**What this exercise asks:**
a. Set down the portion of the Ebola facility article starting with "Perry stressed the" and going on through "before he died.", word for word.
b. Summarize the Ebola facility article in two sentences.
c. According to the Ebola facility article, where will the new Richardson facility be housed?

New Ebola Containment Facility Comes to North Texas

Texas is creating two new biocontainment facilities for treating possible future Ebola patients, one in Richardson and the other in Galveston, Gov. Rick Perry announced Tuesday, as two Dallas nurses remain hospitalized out of state with the potentially deadly virus.

The Methodist Campus for Continuing Care in Richardson will host the new facility on a floor of its hospital, as well as in a wing of its ICU best-suited for treating infectious patients.

Doctors and nurses from UT Southwestern Medical Center in Dallas will staff the new unit there, with nurses, lab technicians and other health care workers from Parkland Memorial Hospital in Dallas working alongside them.

Perry stressed the need for better Ebola preparedness at a news conference Tuesday at UTSW to unveil the new Ebola-ready facilities, weeks after the first U.S. Ebola patient sought treatment at Texas Health Presbyterian Hospital and days after two nurses who treated him became infected.

"The past three weeks have taught us that treating an infectious disease like Ebola is not just a theoretical problem," Perry said.

He acknowledged the burden Presbyterian had shouldered in becoming the first U.S. hospital to diagnose a patient with Ebola, when Thomas Eric Duncan was admitted with the disease weeks before he died.

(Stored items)
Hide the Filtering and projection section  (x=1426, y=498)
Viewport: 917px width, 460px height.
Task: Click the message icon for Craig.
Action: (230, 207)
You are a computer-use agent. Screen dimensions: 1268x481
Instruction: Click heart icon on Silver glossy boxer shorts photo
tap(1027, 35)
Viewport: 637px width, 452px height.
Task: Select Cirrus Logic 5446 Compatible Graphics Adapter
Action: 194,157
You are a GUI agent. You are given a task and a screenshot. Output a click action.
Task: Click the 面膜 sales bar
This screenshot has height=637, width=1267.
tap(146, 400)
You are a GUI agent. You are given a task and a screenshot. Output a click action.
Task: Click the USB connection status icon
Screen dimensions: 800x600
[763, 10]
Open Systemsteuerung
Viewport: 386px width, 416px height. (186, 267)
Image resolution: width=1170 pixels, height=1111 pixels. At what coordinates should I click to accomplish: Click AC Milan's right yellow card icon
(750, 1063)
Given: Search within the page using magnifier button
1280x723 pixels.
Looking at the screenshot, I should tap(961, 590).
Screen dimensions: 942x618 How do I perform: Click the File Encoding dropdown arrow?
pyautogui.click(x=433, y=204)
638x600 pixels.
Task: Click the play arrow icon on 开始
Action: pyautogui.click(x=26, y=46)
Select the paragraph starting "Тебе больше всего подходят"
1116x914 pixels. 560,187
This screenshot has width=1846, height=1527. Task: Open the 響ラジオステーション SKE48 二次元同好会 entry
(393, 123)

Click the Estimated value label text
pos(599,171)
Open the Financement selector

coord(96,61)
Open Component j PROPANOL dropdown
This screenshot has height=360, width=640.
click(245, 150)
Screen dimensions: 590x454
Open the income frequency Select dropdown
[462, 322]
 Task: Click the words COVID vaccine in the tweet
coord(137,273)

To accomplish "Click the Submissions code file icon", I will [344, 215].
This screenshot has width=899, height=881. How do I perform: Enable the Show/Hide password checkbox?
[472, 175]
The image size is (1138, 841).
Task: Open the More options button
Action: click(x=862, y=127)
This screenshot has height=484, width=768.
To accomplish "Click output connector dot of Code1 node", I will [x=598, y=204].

**Results of the tasks:**
a.
Perry stressed the need for better Ebola preparedness at a news conference Tuesday at UTSW to unveil the new Ebola-ready facilities, weeks after the first U.S. Ebola patient sought treatment at Texas Health Presbyterian Hospital and days after two nurses who treated him became infected.

"The past three weeks have taught us that treating an infectious disease like Ebola is not just a theoretical problem," Perry said.

He acknowledged the burden Presbyterian had shouldered in becoming the first U.S. hospital to diagnose a patient with Ebola, when Thomas Eric Duncan was admitted with the disease weeks before he died.

b. Gov. Rick Perry announced that Texas is creating two new biocontainment facilities for possible future Ebola patients, one in Richardson and one in Galveston, while two Dallas nurses remained hospitalized out of state with the virus. The Richardson unit will be at the Methodist Campus for Continuing Care and staffed by doctors and nurses from UT Southwestern Medical Center, with Parkland Memorial Hospital workers alongside them.

c. It will be housed at the Methodist Campus for Continuing Care in Richardson, on a floor of its hospital and in a wing of its ICU.